──────── Record excerpts ────────

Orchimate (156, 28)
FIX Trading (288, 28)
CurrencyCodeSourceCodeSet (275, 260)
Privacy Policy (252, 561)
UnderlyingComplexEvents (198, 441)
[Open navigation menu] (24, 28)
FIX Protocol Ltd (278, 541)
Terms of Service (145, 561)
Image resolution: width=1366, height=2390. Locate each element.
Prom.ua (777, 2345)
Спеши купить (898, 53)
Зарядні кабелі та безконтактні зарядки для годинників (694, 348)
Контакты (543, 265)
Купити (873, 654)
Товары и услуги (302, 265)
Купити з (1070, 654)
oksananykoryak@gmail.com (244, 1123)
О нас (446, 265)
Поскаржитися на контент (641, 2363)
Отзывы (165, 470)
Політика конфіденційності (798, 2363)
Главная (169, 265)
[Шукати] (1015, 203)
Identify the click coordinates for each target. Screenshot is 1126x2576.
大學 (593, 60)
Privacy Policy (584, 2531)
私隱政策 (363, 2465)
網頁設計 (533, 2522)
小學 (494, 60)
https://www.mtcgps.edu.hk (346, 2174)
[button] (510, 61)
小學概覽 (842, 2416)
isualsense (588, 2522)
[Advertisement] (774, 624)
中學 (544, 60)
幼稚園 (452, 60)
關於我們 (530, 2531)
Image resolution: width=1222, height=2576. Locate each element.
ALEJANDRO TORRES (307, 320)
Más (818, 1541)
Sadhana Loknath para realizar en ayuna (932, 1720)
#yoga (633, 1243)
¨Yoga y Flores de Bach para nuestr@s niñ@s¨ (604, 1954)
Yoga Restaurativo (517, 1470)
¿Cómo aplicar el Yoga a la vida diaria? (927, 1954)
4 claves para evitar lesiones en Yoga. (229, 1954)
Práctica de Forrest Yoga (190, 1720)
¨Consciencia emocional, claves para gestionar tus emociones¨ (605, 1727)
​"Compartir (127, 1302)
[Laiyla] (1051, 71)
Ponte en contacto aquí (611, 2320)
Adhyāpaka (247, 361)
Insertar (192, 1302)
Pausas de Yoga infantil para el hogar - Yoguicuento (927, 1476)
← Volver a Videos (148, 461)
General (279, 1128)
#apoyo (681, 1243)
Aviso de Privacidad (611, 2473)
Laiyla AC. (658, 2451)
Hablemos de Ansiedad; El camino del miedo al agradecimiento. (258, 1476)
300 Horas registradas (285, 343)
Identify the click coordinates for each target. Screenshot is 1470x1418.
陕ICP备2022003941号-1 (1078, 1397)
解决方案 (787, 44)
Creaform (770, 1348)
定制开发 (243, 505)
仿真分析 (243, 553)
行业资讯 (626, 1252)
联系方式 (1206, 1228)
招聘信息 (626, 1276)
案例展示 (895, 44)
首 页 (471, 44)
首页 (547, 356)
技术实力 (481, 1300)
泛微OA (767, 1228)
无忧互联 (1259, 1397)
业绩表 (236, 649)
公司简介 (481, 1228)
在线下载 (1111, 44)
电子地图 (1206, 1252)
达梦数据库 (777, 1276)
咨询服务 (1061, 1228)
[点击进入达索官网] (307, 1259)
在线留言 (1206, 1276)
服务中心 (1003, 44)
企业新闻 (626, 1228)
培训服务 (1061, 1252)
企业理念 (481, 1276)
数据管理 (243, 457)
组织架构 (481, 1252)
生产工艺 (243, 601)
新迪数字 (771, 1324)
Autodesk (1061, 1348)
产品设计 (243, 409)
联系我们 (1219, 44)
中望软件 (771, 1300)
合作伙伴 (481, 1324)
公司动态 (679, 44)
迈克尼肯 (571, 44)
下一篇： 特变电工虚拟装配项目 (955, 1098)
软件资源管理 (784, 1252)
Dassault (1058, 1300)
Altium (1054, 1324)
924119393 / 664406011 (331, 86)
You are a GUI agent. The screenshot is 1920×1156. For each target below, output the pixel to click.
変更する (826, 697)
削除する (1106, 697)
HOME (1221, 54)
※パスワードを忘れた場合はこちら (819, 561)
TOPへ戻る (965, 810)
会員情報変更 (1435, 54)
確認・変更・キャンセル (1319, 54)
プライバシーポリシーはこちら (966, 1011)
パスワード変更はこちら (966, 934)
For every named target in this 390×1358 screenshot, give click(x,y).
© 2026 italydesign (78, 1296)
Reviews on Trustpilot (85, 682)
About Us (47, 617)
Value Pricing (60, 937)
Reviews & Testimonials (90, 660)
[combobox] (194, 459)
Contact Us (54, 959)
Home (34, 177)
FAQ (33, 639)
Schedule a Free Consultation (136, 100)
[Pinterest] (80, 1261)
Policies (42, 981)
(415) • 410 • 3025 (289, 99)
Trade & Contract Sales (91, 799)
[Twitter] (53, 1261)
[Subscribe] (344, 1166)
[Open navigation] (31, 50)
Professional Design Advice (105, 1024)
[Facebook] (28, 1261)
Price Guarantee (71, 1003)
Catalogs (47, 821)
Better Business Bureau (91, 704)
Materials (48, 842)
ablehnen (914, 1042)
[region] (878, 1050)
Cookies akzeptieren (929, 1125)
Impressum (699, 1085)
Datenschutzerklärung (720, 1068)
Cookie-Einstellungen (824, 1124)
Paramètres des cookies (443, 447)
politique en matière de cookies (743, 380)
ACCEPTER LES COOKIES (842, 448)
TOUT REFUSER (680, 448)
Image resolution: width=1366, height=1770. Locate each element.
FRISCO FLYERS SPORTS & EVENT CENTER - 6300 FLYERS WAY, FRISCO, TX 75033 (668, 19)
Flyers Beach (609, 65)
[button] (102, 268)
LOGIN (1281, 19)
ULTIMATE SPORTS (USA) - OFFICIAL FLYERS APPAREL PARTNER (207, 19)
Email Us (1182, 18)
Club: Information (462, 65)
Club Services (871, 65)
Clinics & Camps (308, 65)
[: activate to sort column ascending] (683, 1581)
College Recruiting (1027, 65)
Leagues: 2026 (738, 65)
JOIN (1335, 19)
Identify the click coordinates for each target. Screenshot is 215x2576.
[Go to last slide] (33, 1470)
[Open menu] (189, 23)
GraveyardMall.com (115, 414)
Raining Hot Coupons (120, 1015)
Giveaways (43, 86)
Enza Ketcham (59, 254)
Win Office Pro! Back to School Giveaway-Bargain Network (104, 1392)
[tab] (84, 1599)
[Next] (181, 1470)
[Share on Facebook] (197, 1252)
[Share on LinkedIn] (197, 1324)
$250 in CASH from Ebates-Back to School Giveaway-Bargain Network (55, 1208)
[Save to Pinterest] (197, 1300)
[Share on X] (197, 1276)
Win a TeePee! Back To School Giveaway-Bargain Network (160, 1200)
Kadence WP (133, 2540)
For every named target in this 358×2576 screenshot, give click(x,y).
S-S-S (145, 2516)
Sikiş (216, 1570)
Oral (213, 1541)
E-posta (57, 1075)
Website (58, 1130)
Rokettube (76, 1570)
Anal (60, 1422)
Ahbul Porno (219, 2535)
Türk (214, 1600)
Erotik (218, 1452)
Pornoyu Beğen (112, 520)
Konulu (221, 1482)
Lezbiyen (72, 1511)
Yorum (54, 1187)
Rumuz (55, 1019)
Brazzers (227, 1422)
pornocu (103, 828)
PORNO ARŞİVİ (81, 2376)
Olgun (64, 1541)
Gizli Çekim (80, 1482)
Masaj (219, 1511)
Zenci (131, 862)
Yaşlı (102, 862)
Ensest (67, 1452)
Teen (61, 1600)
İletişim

────────

» Exercise description
Nothing should be dropped. Retype each line above as it is.

» Reply to the task
Orchimate (156, 28)
FIX Trading (288, 28)
CurrencyCodeSourceCodeSet (275, 260)
Privacy Policy (252, 561)
UnderlyingComplexEvents (198, 441)
[Open navigation menu] (24, 28)
FIX Protocol Ltd (278, 541)
Terms of Service (145, 561)
Image resolution: width=1366, height=2390. Locate each element.
Prom.ua (777, 2345)
Спеши купить (898, 53)
Зарядні кабелі та безконтактні зарядки для годинників (694, 348)
Контакты (543, 265)
Купити (873, 654)
Товары и услуги (302, 265)
Купити з (1070, 654)
oksananykoryak@gmail.com (244, 1123)
О нас (446, 265)
Поскаржитися на контент (641, 2363)
Отзывы (165, 470)
Політика конфіденційності (798, 2363)
Главная (169, 265)
[Шукати] (1015, 203)
Identify the click coordinates for each target. Screenshot is 1126x2576.
大學 (593, 60)
Privacy Policy (584, 2531)
私隱政策 (363, 2465)
網頁設計 (533, 2522)
小學 (494, 60)
https://www.mtcgps.edu.hk (346, 2174)
[button] (510, 61)
小學概覽 (842, 2416)
isualsense (588, 2522)
[Advertisement] (774, 624)
中學 (544, 60)
幼稚園 (452, 60)
關於我們 (530, 2531)
Image resolution: width=1222, height=2576. Locate each element.
ALEJANDRO TORRES (307, 320)
Más (818, 1541)
Sadhana Loknath para realizar en ayuna (932, 1720)
#yoga (633, 1243)
¨Yoga y Flores de Bach para nuestr@s niñ@s¨ (604, 1954)
Yoga Restaurativo (517, 1470)
¿Cómo aplicar el Yoga a la vida diaria? (927, 1954)
4 claves para evitar lesiones en Yoga. (229, 1954)
Práctica de Forrest Yoga (190, 1720)
¨Consciencia emocional, claves para gestionar tus emociones¨ (605, 1727)
​"Compartir (127, 1302)
[Laiyla] (1051, 71)
Ponte en contacto aquí (611, 2320)
Adhyāpaka (247, 361)
Insertar (192, 1302)
Pausas de Yoga infantil para el hogar - Yoguicuento (927, 1476)
← Volver a Videos (148, 461)
General (279, 1128)
#apoyo (681, 1243)
Aviso de Privacidad (611, 2473)
Laiyla AC. (658, 2451)
Hablemos de Ansiedad; El camino del miedo al agradecimiento. (258, 1476)
300 Horas registradas (285, 343)
Identify the click coordinates for each target. Screenshot is 1470x1418.
陕ICP备2022003941号-1 (1078, 1397)
解决方案 (787, 44)
Creaform (770, 1348)
定制开发 (243, 505)
仿真分析 (243, 553)
行业资讯 (626, 1252)
联系方式 (1206, 1228)
招聘信息 (626, 1276)
案例展示 (895, 44)
首 页 (471, 44)
首页 (547, 356)
技术实力 (481, 1300)
泛微OA (767, 1228)
无忧互联 (1259, 1397)
业绩表 (236, 649)
公司简介 (481, 1228)
在线下载 (1111, 44)
电子地图 (1206, 1252)
达梦数据库 (777, 1276)
咨询服务 (1061, 1228)
[点击进入达索官网] (307, 1259)
在线留言 (1206, 1276)
服务中心 (1003, 44)
企业新闻 (626, 1228)
培训服务 (1061, 1252)
企业理念 (481, 1276)
数据管理 (243, 457)
组织架构 (481, 1252)
生产工艺 (243, 601)
新迪数字 (771, 1324)
Autodesk (1061, 1348)
产品设计 (243, 409)
联系我们 (1219, 44)
中望软件 (771, 1300)
合作伙伴 (481, 1324)
公司动态 (679, 44)
迈克尼肯 (571, 44)
下一篇： 特变电工虚拟装配项目 (955, 1098)
软件资源管理 (784, 1252)
Dassault (1058, 1300)
Altium (1054, 1324)
924119393 / 664406011 (331, 86)
You are a GUI agent. The screenshot is 1920×1156. For each target below, output the pixel to click.
変更する (826, 697)
削除する (1106, 697)
HOME (1221, 54)
※パスワードを忘れた場合はこちら (819, 561)
TOPへ戻る (965, 810)
会員情報変更 (1435, 54)
確認・変更・キャンセル (1319, 54)
プライバシーポリシーはこちら (966, 1011)
パスワード変更はこちら (966, 934)
For every named target in this 390×1358 screenshot, give click(x,y).
© 2026 italydesign (78, 1296)
Reviews on Trustpilot (85, 682)
About Us (47, 617)
Value Pricing (60, 937)
Reviews & Testimonials (90, 660)
[combobox] (194, 459)
Contact Us (54, 959)
Home (34, 177)
FAQ (33, 639)
Schedule a Free Consultation (136, 100)
[Pinterest] (80, 1261)
Policies (42, 981)
(415) • 410 • 3025 (289, 99)
Trade & Contract Sales (91, 799)
[Twitter] (53, 1261)
[Subscribe] (344, 1166)
[Open navigation] (31, 50)
Professional Design Advice (105, 1024)
[Facebook] (28, 1261)
Price Guarantee (71, 1003)
Catalogs (47, 821)
Better Business Bureau (91, 704)
Materials (48, 842)
ablehnen (914, 1042)
[region] (878, 1050)
Cookies akzeptieren (929, 1125)
Impressum (699, 1085)
Datenschutzerklärung (720, 1068)
Cookie-Einstellungen (824, 1124)
Paramètres des cookies (443, 447)
politique en matière de cookies (743, 380)
ACCEPTER LES COOKIES (842, 448)
TOUT REFUSER (680, 448)
Image resolution: width=1366, height=1770. Locate each element.
FRISCO FLYERS SPORTS & EVENT CENTER - 6300 FLYERS WAY, FRISCO, TX 75033 (668, 19)
Flyers Beach (609, 65)
[button] (102, 268)
LOGIN (1281, 19)
ULTIMATE SPORTS (USA) - OFFICIAL FLYERS APPAREL PARTNER (207, 19)
Email Us (1182, 18)
Club: Information (462, 65)
Club Services (871, 65)
Clinics & Camps (308, 65)
[: activate to sort column ascending] (683, 1581)
College Recruiting (1027, 65)
Leagues: 2026 (738, 65)
JOIN (1335, 19)
Identify the click coordinates for each target. Screenshot is 215x2576.
[Go to last slide] (33, 1470)
[Open menu] (189, 23)
GraveyardMall.com (115, 414)
Raining Hot Coupons (120, 1015)
Giveaways (43, 86)
Enza Ketcham (59, 254)
Win Office Pro! Back to School Giveaway-Bargain Network (104, 1392)
[tab] (84, 1599)
[Next] (181, 1470)
[Share on Facebook] (197, 1252)
[Share on LinkedIn] (197, 1324)
$250 in CASH from Ebates-Back to School Giveaway-Bargain Network (55, 1208)
[Save to Pinterest] (197, 1300)
[Share on X] (197, 1276)
Win a TeePee! Back To School Giveaway-Bargain Network (160, 1200)
Kadence WP (133, 2540)
For every named target in this 358×2576 screenshot, give click(x,y).
S-S-S (145, 2516)
Sikiş (216, 1570)
Oral (213, 1541)
E-posta (57, 1075)
Website (58, 1130)
Rokettube (76, 1570)
Anal (60, 1422)
Ahbul Porno (219, 2535)
Türk (214, 1600)
Erotik (218, 1452)
Pornoyu Beğen (112, 520)
Konulu (221, 1482)
Lezbiyen (72, 1511)
Yorum (54, 1187)
Rumuz (55, 1019)
Brazzers (227, 1422)
pornocu (103, 828)
PORNO ARŞİVİ (81, 2376)
Olgun (64, 1541)
Gizli Çekim (80, 1482)
Masaj (219, 1511)
Zenci (131, 862)
Yaşlı (102, 862)
Ensest (67, 1452)
Teen (61, 1600)
İletişim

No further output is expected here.